2008年06月10日

秋葉原通り魔事件について

犯人は製造業に派遣されていた派遣社員(25歳)。
自動車の塗装工程で検査係をやっていたという。
来る日も来る日も単純作業。
掲示板には6日、こう書き込まれた。「人が足りないから来いと電話が来る 俺(おれ)が必要だから、じゃなくて、人が足りないから 誰が行くかよ」

代替可能な存在として扱われることの息苦しさが表れている。

私もかつては同じように工場で期間工として働いていた。
工場では、人の個性に価値を認めない。
私が工場で教えられたのは3Kという言葉だ。
「決められたことを、決められた通りに、きっちりやれ!」
「もっとこうした方が効率が良くなりますよ」
「お前がどう思うかなんか関係ない。やり方は会社が決める。お前のやり方でやりたければ、お前が工場を作れ」

私は幸い社労士になることができた(まだ経営が安定したわけではないが)が、犯人のように働かなくては生きていけないとしたら、それはやはり辛いと思う。
格差社会が問題になった時に、きっと今回のような事件が起こるに違いないと思ったものだ。

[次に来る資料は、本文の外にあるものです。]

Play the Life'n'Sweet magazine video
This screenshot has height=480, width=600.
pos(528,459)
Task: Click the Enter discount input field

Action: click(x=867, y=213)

犯罪行為に対しては、法によって規制することは必要だが、人間が人間らしく生きられる世の中を作って行かなくては、本質的な問題解決にはならない。

労働時間や賃金の最低基準を作ることで、日本の法律は労働者保護を行ってきたが、これからの時代は(メンタルヘルス問題も含めて)労働者の心を保護する必要があるのではないだろうか?